--- THE DATA ---
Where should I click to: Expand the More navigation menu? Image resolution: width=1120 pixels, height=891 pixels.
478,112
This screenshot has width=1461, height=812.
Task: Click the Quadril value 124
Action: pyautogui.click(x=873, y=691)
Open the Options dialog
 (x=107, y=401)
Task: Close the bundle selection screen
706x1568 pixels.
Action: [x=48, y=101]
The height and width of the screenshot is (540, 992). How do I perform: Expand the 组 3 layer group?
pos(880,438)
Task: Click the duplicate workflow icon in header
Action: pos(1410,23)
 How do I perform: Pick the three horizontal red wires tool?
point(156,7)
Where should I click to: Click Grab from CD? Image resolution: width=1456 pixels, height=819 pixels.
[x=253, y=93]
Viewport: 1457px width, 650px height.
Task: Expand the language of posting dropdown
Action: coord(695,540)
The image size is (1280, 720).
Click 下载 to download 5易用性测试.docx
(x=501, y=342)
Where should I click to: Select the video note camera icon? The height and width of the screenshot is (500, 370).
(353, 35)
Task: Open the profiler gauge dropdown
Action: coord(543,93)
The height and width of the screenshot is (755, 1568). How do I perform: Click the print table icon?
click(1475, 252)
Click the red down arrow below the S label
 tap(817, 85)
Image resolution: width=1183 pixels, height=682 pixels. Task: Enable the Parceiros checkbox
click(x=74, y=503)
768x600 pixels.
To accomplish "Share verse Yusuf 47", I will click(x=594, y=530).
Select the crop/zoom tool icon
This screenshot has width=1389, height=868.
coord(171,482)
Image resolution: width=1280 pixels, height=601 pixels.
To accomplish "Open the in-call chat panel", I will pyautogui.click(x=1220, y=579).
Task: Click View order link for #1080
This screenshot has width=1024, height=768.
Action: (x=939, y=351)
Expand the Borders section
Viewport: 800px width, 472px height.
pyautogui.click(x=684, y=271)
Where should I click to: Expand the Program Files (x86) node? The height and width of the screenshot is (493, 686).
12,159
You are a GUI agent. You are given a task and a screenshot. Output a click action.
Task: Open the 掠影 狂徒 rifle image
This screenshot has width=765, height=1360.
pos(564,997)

--- EXERCISE ---
For the word "accomplish", show every line of the entries that holds it.

--- RESPONSE ---
To accomplish "Share verse Yusuf 47", I will click(x=594, y=530).
To accomplish "Open the in-call chat panel", I will pyautogui.click(x=1220, y=579).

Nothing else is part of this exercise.